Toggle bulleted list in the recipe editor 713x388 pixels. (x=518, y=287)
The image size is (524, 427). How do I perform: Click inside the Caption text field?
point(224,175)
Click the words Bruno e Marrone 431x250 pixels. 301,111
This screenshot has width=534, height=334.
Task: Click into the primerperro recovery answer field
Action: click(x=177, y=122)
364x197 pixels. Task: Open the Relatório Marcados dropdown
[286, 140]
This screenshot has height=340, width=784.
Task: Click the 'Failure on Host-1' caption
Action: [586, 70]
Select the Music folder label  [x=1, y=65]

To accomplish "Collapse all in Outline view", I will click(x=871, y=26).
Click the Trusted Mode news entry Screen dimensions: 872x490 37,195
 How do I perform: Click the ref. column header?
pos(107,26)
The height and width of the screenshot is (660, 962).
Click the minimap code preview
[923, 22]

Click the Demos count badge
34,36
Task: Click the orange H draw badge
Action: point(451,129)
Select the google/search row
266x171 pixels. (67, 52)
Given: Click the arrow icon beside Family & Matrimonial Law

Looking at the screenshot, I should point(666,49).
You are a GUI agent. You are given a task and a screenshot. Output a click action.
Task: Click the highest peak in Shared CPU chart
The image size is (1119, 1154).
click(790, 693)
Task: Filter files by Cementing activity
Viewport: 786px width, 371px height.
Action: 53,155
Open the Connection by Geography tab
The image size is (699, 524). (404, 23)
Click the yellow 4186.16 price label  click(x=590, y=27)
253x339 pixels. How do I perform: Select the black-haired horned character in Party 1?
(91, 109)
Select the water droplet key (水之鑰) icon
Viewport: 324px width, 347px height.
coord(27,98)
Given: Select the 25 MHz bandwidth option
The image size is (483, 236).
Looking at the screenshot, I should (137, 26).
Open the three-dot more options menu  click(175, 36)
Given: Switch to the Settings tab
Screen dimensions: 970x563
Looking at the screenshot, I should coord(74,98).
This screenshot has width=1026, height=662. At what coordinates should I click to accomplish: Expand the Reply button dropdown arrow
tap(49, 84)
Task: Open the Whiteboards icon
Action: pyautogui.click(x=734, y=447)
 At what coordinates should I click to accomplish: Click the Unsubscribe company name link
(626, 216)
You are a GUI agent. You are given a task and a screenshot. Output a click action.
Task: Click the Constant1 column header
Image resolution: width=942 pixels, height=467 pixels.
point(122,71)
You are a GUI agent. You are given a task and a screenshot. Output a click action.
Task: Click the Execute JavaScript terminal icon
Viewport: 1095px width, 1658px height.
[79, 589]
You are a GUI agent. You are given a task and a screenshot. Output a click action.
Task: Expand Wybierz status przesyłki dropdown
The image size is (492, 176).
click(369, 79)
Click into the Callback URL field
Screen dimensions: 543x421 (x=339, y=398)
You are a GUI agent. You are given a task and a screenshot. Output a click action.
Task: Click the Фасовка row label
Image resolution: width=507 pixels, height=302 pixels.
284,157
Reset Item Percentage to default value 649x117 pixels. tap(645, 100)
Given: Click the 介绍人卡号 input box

Brief:
Print each line, exactly as written, from the one that contains "Task: Click the Constant1 column header" to the end of the data above, with both end lines included and nothing else.

Solution to the exercise:
Task: Click the Constant1 column header
Image resolution: width=942 pixels, height=467 pixels.
point(122,71)
You are a GUI agent. You are given a task and a screenshot. Output a click action.
Task: Click the Execute JavaScript terminal icon
Viewport: 1095px width, 1658px height.
[79, 589]
You are a GUI agent. You are given a task and a screenshot. Output a click action.
Task: Expand Wybierz status przesyłki dropdown
The image size is (492, 176).
click(369, 79)
Click into the Callback URL field
Screen dimensions: 543x421 (x=339, y=398)
You are a GUI agent. You are given a task and a screenshot. Output a click action.
Task: Click the Фасовка row label
Image resolution: width=507 pixels, height=302 pixels.
284,157
Reset Item Percentage to default value 649x117 pixels. tap(645, 100)
Given: Click the 介绍人卡号 input box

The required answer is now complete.